Work to do: In the rows between the line containing "Given: Select the Vehicle Type: 15 seater row" and the line containing "Looking at the screenshot, I should (x=638, y=81).", inclusive, substitute "Task" for every "Given" and keep everything else the same. Leave the pictures out of your answer.

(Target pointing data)
________

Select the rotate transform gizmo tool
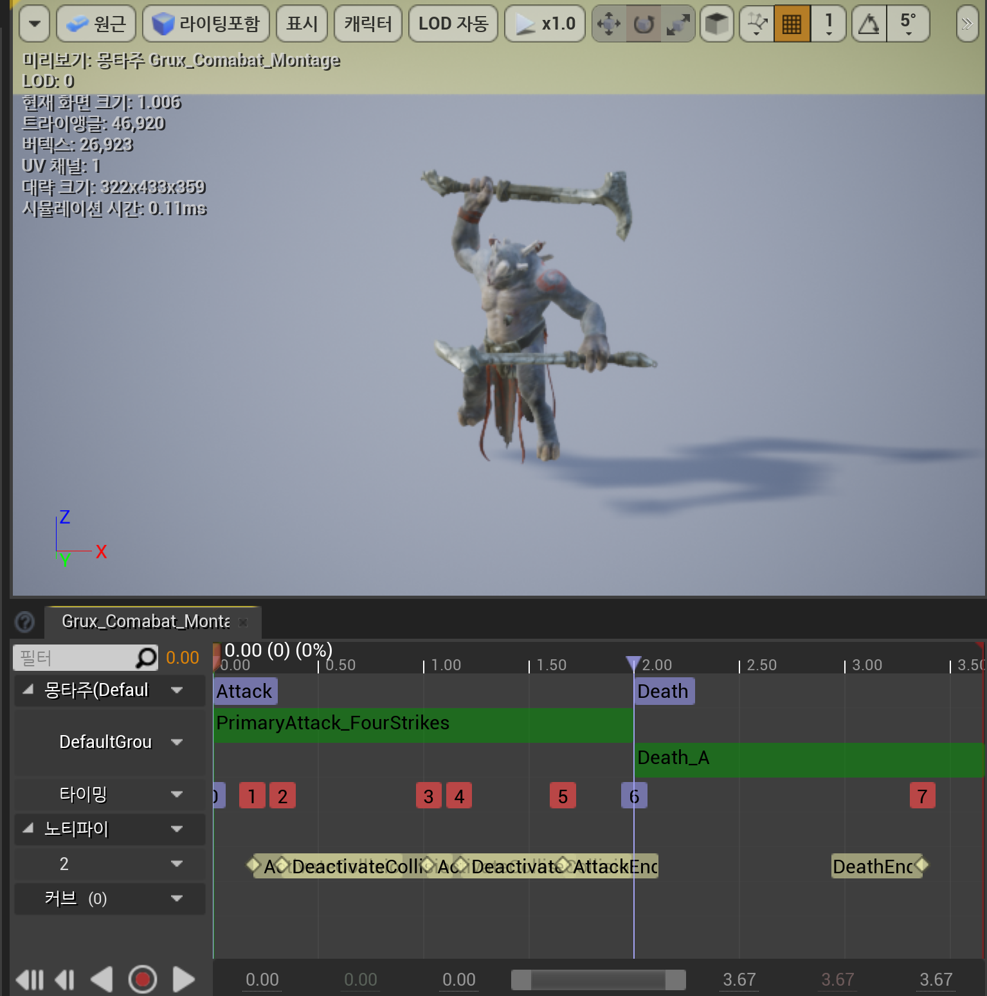Image resolution: width=987 pixels, height=996 pixels. pos(643,23)
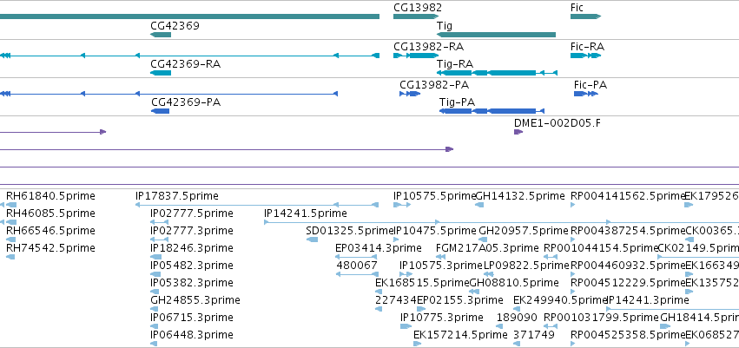
Task: Click the RH61840.5prime EST label
Action: point(50,196)
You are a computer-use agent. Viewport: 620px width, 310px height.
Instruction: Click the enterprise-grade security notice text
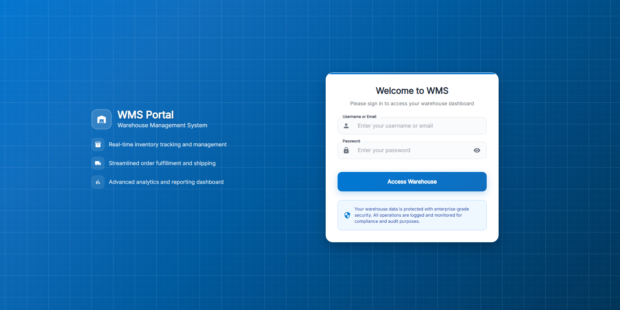tap(411, 215)
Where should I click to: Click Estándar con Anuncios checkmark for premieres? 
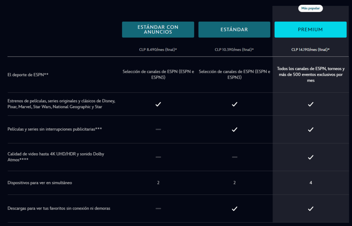coord(158,104)
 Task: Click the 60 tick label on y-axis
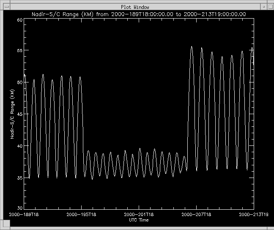tap(19, 20)
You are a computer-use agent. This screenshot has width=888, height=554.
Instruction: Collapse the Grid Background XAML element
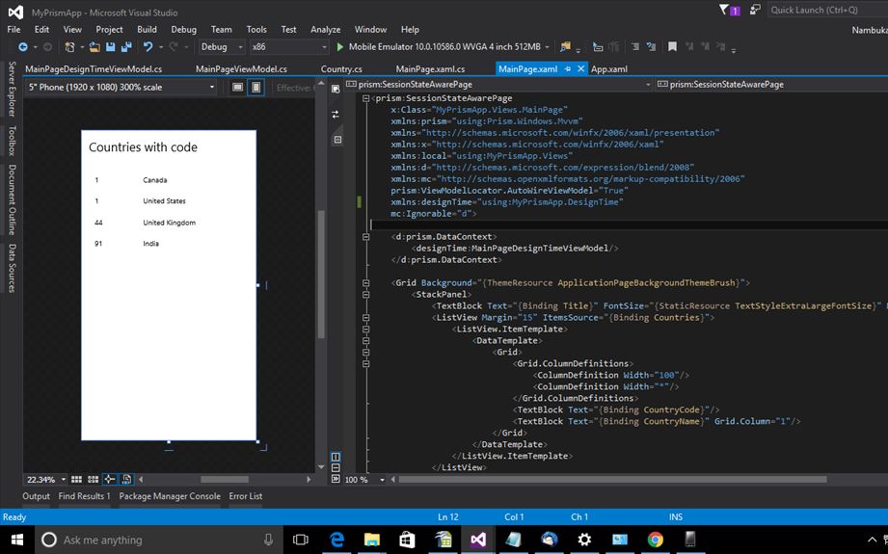tap(367, 283)
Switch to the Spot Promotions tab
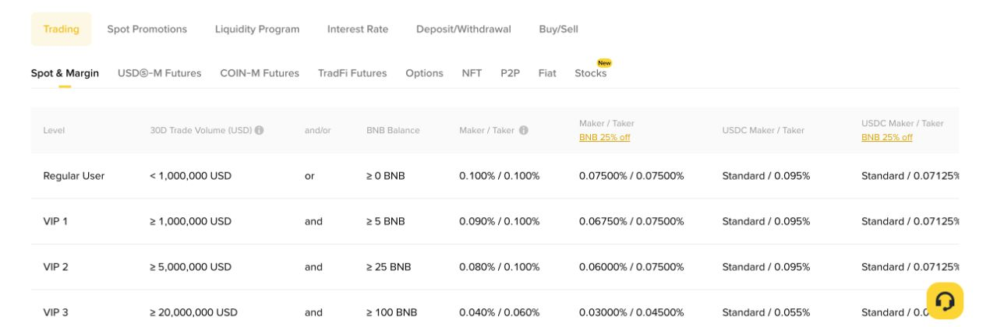The image size is (990, 327). [147, 29]
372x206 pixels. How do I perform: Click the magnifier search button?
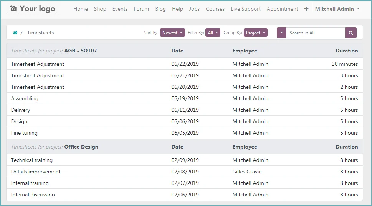351,33
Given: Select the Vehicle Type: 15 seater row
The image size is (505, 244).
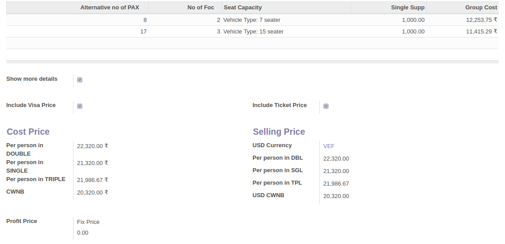Looking at the screenshot, I should [253, 32].
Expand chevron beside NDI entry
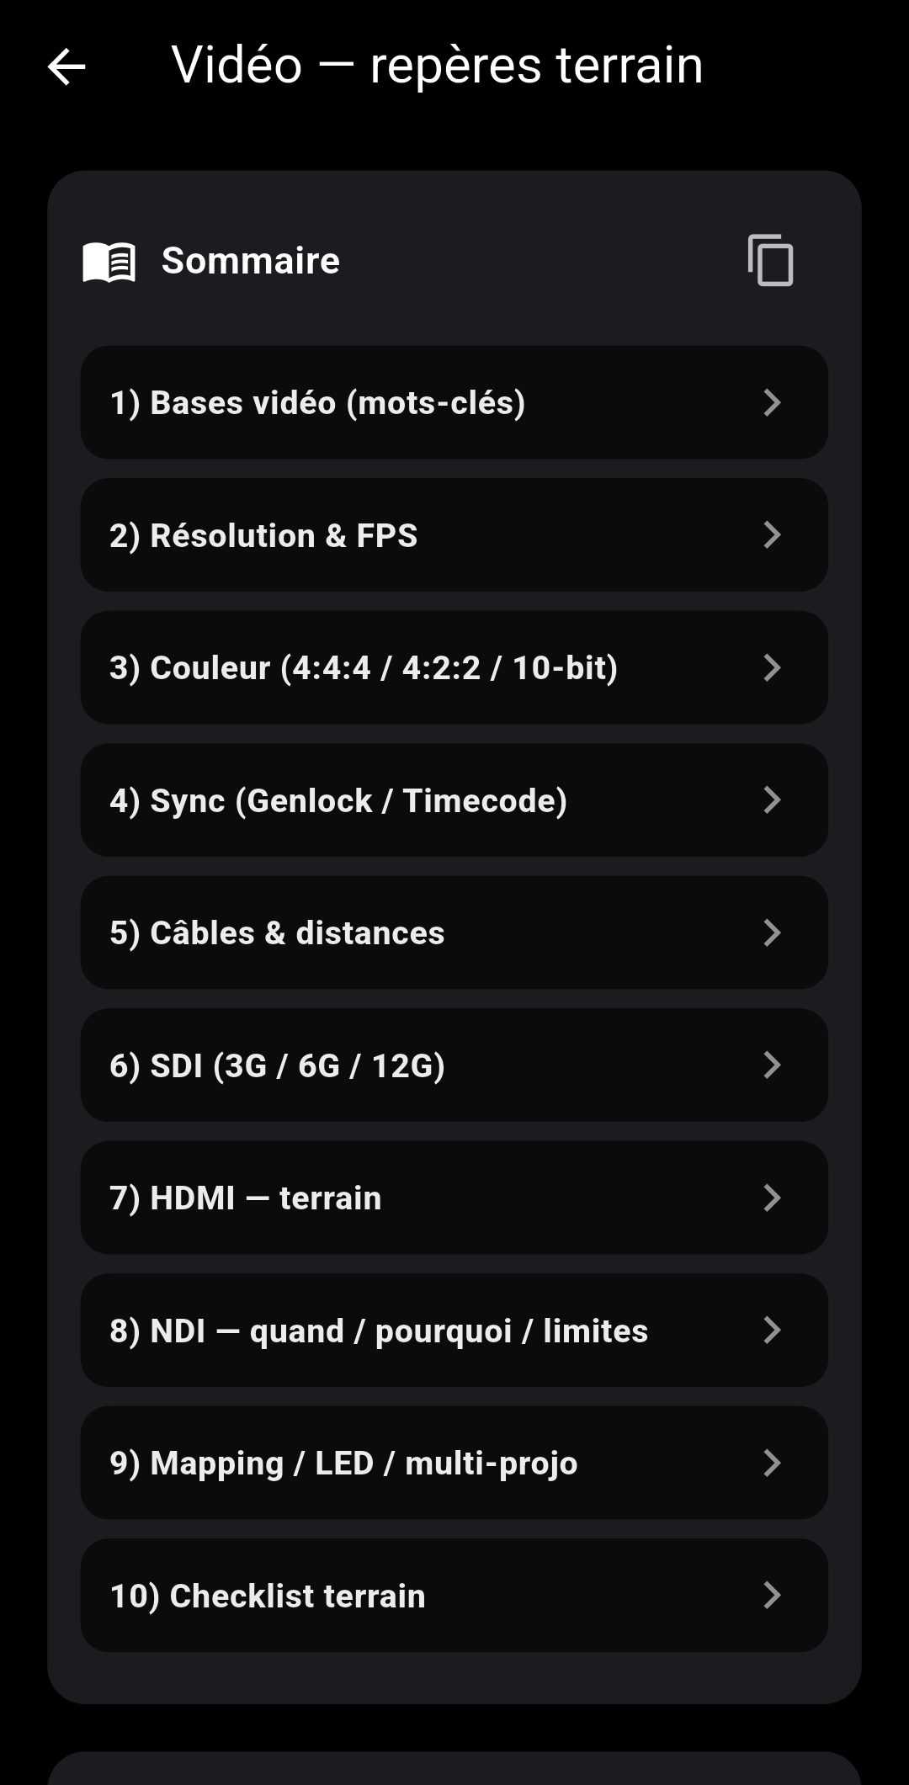This screenshot has width=909, height=1785. click(772, 1331)
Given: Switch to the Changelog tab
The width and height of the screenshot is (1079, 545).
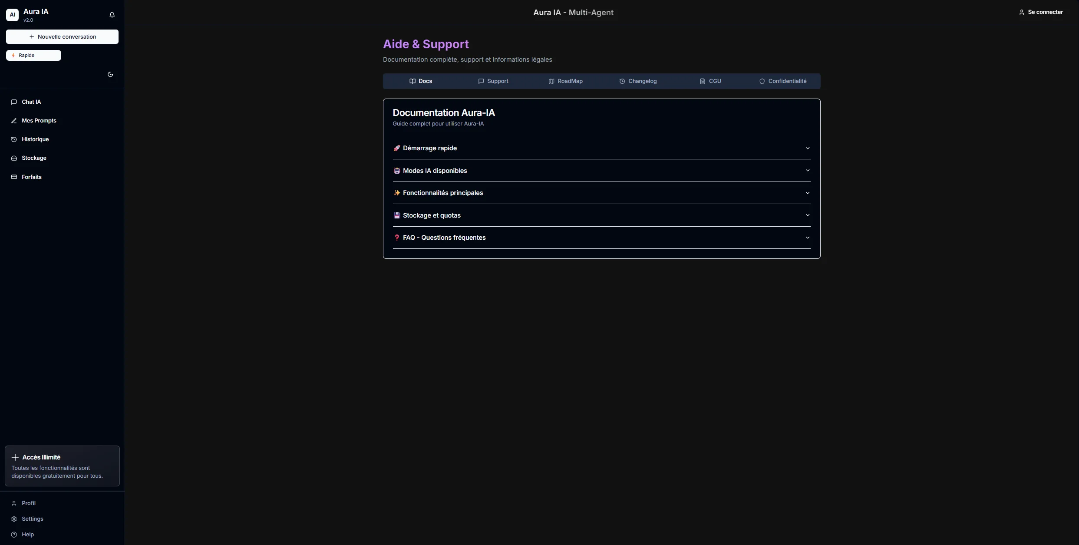Looking at the screenshot, I should (x=638, y=81).
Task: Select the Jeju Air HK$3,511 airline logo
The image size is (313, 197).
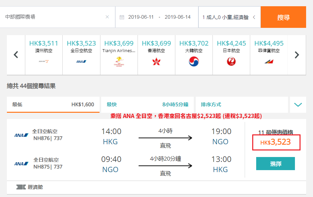Action: coord(44,61)
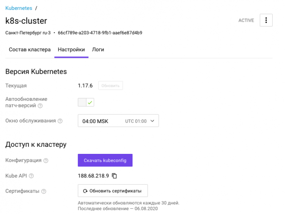Open the Настройки tab

pos(71,50)
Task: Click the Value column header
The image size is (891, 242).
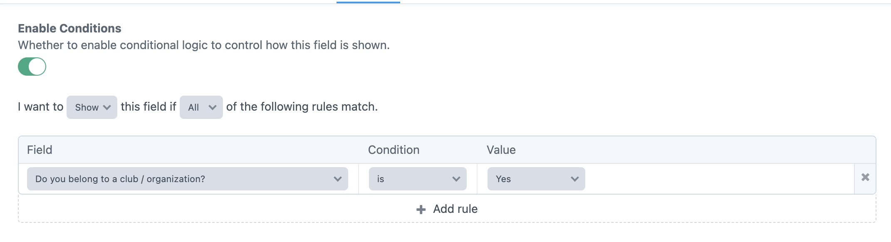Action: [501, 150]
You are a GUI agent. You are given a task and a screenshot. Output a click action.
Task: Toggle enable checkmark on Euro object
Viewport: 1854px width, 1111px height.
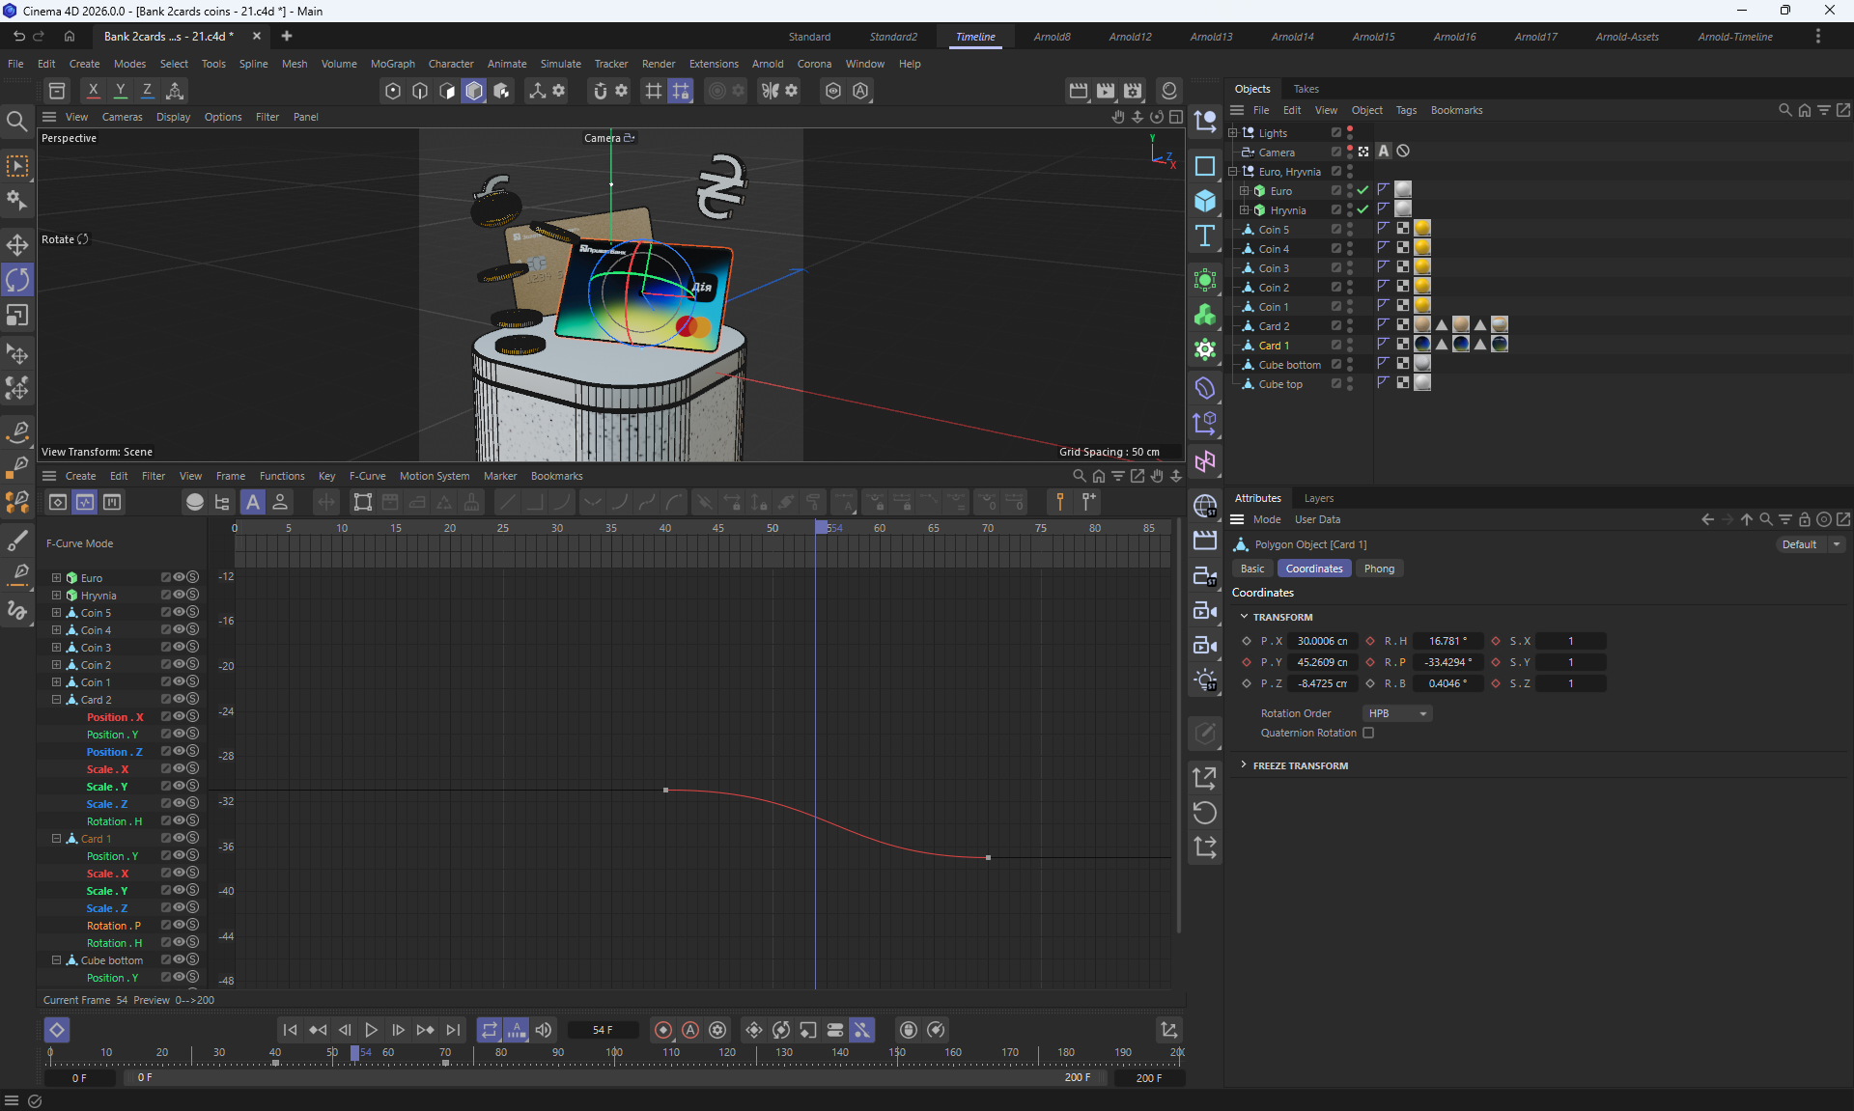point(1362,190)
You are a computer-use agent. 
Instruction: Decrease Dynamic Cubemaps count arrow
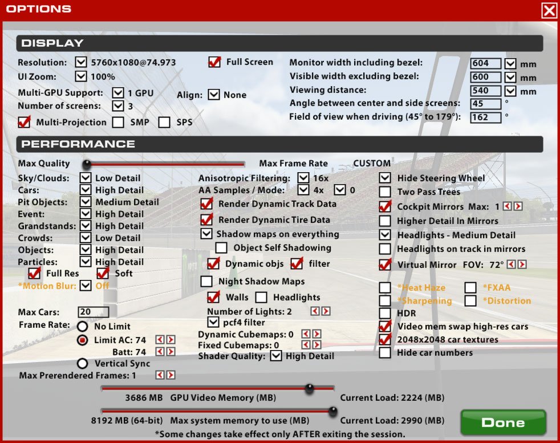pos(306,334)
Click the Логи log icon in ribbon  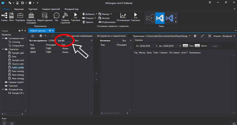click(x=12, y=17)
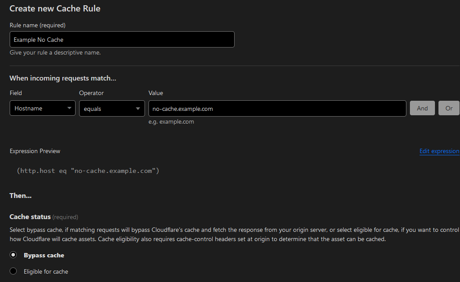Click the e.g. example.com hint text
The image size is (460, 282).
(171, 122)
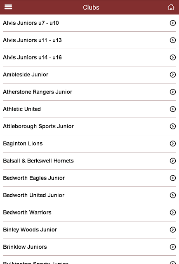
Task: Click arrow icon beside Brinklow Juniors
Action: coord(173,247)
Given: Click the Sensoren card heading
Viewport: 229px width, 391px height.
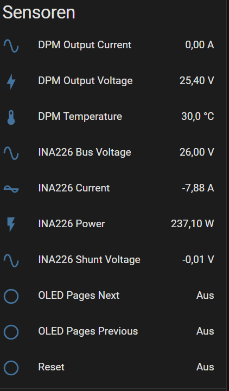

________

Exercise answer:
Task: Select the Vehicle Type: 15 seater row
The image size is (505, 244).
Looking at the screenshot, I should [253, 32].
Expand chevron beside NDI entry
This screenshot has width=909, height=1785. click(772, 1331)
Task: Switch to the Changelog tab
The width and height of the screenshot is (1079, 545).
Looking at the screenshot, I should (x=638, y=81).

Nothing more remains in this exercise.